Problem:
Once you have read the data below, please repeat all of it exactly.

[Data for this exercise Boundary: Start]

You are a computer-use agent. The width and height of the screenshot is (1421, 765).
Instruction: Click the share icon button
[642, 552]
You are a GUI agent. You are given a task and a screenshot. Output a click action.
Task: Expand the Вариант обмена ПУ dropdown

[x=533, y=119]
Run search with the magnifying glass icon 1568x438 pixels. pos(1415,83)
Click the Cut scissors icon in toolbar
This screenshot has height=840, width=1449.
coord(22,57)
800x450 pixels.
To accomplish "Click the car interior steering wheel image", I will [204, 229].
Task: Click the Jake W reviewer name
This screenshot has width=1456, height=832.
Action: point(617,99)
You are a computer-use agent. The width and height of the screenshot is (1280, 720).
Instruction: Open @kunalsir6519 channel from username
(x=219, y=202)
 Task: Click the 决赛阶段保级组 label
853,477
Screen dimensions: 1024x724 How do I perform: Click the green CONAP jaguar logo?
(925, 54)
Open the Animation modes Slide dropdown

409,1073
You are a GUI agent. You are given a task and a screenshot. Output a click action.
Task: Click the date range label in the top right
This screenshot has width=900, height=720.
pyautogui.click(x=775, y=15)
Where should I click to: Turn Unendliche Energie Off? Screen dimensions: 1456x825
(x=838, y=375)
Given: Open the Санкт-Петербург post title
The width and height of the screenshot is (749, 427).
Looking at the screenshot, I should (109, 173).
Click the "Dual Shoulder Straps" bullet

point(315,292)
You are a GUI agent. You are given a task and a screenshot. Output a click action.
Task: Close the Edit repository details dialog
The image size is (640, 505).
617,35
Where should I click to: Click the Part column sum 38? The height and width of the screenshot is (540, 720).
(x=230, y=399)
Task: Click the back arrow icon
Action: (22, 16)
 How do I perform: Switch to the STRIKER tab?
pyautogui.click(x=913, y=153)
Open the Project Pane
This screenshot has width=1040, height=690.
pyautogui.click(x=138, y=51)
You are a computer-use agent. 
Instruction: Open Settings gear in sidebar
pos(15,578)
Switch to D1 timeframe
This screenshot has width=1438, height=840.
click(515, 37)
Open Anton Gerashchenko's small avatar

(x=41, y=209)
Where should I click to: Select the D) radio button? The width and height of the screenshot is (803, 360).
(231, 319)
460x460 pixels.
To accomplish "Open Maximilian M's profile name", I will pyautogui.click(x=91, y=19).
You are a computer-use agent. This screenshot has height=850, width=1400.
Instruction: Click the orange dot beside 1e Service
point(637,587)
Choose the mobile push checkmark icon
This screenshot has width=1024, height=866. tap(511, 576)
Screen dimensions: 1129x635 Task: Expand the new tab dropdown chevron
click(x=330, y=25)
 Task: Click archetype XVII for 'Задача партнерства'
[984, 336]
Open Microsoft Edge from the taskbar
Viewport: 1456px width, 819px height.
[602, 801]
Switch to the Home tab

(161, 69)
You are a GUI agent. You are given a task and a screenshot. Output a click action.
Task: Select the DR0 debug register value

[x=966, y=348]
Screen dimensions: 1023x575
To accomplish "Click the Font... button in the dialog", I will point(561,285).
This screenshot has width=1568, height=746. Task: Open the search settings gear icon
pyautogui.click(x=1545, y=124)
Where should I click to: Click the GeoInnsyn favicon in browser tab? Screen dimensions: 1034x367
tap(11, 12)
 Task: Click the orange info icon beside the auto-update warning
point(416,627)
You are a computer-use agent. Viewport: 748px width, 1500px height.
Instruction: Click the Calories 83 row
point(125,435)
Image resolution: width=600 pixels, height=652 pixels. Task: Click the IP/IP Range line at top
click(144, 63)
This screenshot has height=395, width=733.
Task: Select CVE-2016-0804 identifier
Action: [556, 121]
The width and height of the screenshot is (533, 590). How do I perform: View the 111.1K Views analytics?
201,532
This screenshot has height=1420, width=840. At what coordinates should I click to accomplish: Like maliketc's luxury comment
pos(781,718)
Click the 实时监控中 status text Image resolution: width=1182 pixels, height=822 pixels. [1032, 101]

[Data for this exercise Boundary: End]

Output of the exercise:
You are a computer-use agent. The width and height of the screenshot is (1421, 765).
Instruction: Click the share icon button
[642, 552]
You are a GUI agent. You are given a task and a screenshot. Output a click action.
Task: Expand the Вариант обмена ПУ dropdown

[x=533, y=119]
Run search with the magnifying glass icon 1568x438 pixels. pos(1415,83)
Click the Cut scissors icon in toolbar
This screenshot has height=840, width=1449.
coord(22,57)
800x450 pixels.
To accomplish "Click the car interior steering wheel image", I will [204, 229].
Task: Click the Jake W reviewer name
This screenshot has width=1456, height=832.
Action: point(617,99)
You are a computer-use agent. The width and height of the screenshot is (1280, 720).
Instruction: Open @kunalsir6519 channel from username
(x=219, y=202)
 Task: Click the 决赛阶段保级组 label
853,477
Screen dimensions: 1024x724 How do I perform: Click the green CONAP jaguar logo?
(925, 54)
Open the Animation modes Slide dropdown

409,1073
You are a GUI agent. You are given a task and a screenshot. Output a click action.
Task: Click the date range label in the top right
This screenshot has width=900, height=720.
pyautogui.click(x=775, y=15)
Where should I click to: Turn Unendliche Energie Off? Screen dimensions: 1456x825
(x=838, y=375)
Given: Open the Санкт-Петербург post title
The width and height of the screenshot is (749, 427).
Looking at the screenshot, I should (109, 173).
Click the "Dual Shoulder Straps" bullet

point(315,292)
You are a GUI agent. You are given a task and a screenshot. Output a click action.
Task: Close the Edit repository details dialog
The image size is (640, 505).
617,35
Where should I click to: Click the Part column sum 38? The height and width of the screenshot is (540, 720).
(x=230, y=399)
Task: Click the back arrow icon
Action: (22, 16)
 How do I perform: Switch to the STRIKER tab?
pyautogui.click(x=913, y=153)
Open the Project Pane
This screenshot has width=1040, height=690.
pyautogui.click(x=138, y=51)
You are a computer-use agent. 
Instruction: Open Settings gear in sidebar
pos(15,578)
Switch to D1 timeframe
This screenshot has width=1438, height=840.
click(515, 37)
Open Anton Gerashchenko's small avatar

(x=41, y=209)
Where should I click to: Select the D) radio button? The width and height of the screenshot is (803, 360).
(231, 319)
460x460 pixels.
To accomplish "Open Maximilian M's profile name", I will pyautogui.click(x=91, y=19).
You are a computer-use agent. This screenshot has height=850, width=1400.
Instruction: Click the orange dot beside 1e Service
point(637,587)
Choose the mobile push checkmark icon
This screenshot has width=1024, height=866. tap(511, 576)
Screen dimensions: 1129x635 Task: Expand the new tab dropdown chevron
click(x=330, y=25)
 Task: Click archetype XVII for 'Задача партнерства'
[984, 336]
Open Microsoft Edge from the taskbar
Viewport: 1456px width, 819px height.
[602, 801]
Switch to the Home tab

(161, 69)
You are a GUI agent. You are given a task and a screenshot. Output a click action.
Task: Select the DR0 debug register value

[x=966, y=348]
Screen dimensions: 1023x575
To accomplish "Click the Font... button in the dialog", I will point(561,285).
This screenshot has width=1568, height=746. Task: Open the search settings gear icon
pyautogui.click(x=1545, y=124)
Where should I click to: Click the GeoInnsyn favicon in browser tab? Screen dimensions: 1034x367
tap(11, 12)
 Task: Click the orange info icon beside the auto-update warning
point(416,627)
You are a computer-use agent. Viewport: 748px width, 1500px height.
Instruction: Click the Calories 83 row
point(125,435)
Image resolution: width=600 pixels, height=652 pixels. Task: Click the IP/IP Range line at top
click(144, 63)
This screenshot has height=395, width=733.
Task: Select CVE-2016-0804 identifier
Action: [556, 121]
The width and height of the screenshot is (533, 590). How do I perform: View the 111.1K Views analytics?
201,532
This screenshot has height=1420, width=840. At what coordinates should I click to accomplish: Like maliketc's luxury comment
pos(781,718)
Click the 实时监控中 status text Image resolution: width=1182 pixels, height=822 pixels. [1032, 101]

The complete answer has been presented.